* _What the exercise asks_
Filter the entries below, keeping only lines with "cell".
===== Exercise inputs
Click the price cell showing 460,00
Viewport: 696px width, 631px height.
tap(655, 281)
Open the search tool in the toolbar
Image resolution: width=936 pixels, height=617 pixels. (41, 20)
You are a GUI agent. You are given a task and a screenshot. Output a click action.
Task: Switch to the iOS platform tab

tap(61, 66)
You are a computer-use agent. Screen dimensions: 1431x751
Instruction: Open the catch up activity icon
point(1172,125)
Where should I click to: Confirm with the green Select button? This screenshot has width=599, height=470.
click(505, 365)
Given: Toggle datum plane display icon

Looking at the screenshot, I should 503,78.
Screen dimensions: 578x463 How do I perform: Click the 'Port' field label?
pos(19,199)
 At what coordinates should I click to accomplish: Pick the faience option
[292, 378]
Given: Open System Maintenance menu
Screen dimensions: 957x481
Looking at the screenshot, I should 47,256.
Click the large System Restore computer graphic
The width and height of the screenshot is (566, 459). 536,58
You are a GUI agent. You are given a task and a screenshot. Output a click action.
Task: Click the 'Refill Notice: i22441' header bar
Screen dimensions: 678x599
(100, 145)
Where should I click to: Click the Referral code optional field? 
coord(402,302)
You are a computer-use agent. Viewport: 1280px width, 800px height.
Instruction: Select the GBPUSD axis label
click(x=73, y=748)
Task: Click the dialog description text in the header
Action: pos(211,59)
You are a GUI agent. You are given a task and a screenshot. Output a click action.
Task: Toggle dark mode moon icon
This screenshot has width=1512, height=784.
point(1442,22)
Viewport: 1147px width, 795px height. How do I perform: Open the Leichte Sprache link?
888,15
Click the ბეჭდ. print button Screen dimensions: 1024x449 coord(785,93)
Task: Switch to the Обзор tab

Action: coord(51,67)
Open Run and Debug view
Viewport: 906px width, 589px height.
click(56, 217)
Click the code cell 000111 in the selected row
==========
* _Completed task_
Click the price cell showing 460,00
Click the code cell 000111 in the selected row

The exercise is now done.